Joining the “hotelification” trend

In order to tempt tenants back to their buildings it is vital that landlords embrace the “hotelification” trend in offices. More and more, landlords are looking to offer hospitality amenities and services that can match the comfort and convenience of home. Property developer Helical, for example, has predicted that this trend is only set to continue increasing in popularity as workers begin to expect more from their offices.

In fact, 73% of employees aged 25-34 feel that they should be provided with higher-quality office space as they abandon the creature comforts of their homes. With the comfort and convenience of working from home encouraging workers to demand more from their space, landlords must bring in the hospitality to ensure their offering remains competitive and in tune with current demands.  


Invest in digital infrastructure

With 70% of workers still wanting flexible working options to remain, it is abundantly clear that hybrid working is here to stay.  Therefore, landlords looking to be ready for the new working life must invest in robust technology infrastructure which unites the office workers with their remote colleagues. 

With 57% of workers having missed in-person conversations with their colleagues, landlords must offer a solution. High-spec videoconferencing solutions can provide improved collaboration and conversation between tenants as work life becomes more fluid.  

Technology will also be at the forefront of tempting workers back into the office. A recent survey found that 16 million working days were lost over the course of this year from internet outages. In light of this, a well-connected office will be a strong draw for returning workers and investing in a dedicated bandwidth model can deliver reliable connection for tenants and returns for landlords.

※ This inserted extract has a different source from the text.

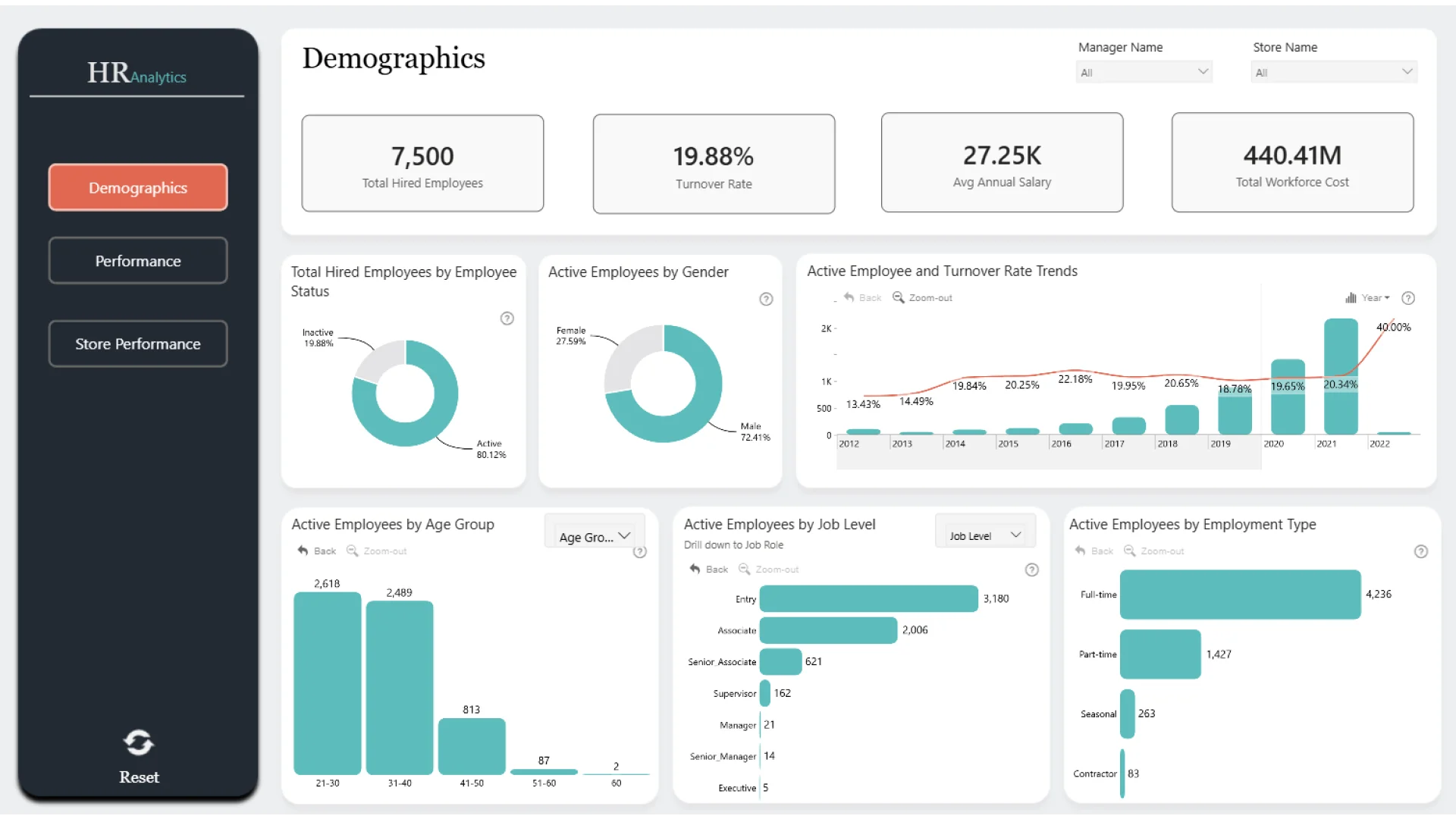Select the Demographics navigation button
The height and width of the screenshot is (819, 1456).
[x=138, y=187]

Smart digital infrastructure will also be a key aspect of the post-pandemic office. 34% of workers have said that ‘self-service’ touchless AI-enabled systems, such as systems that can adjust lighting, heating or air conditioning with voice control, could help them feel more comfortable and Covid-secure when returning to the office.

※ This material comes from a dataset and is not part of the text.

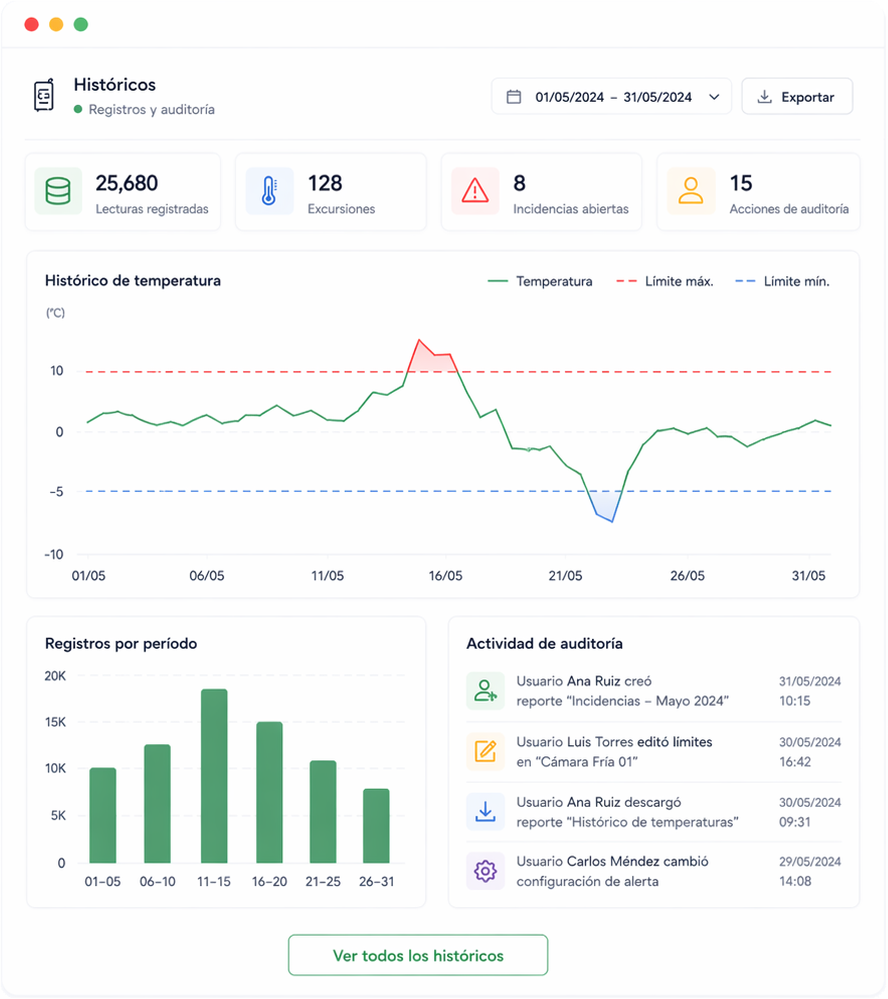The height and width of the screenshot is (999, 888).
Task: Click the green database icon for Lecturas registradas
Action: pos(58,191)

As office life begins to resume, workers have continued to put a firm emphasis on flexible working. Having enjoyed the comforts of home working life, office workers are demanding more from their office space than ever before. 

As a result, landlords must adapt their strategy in order to survive. Matching the comforts and benefits of home working can be a key step in tackling this. However, it is clear that technological infrastructure will also be a deciding factor in the future of offices. Providing reliable and secure technology which can be as flexible as the new working trends demand will ensure that landlords can future-proof their offerings.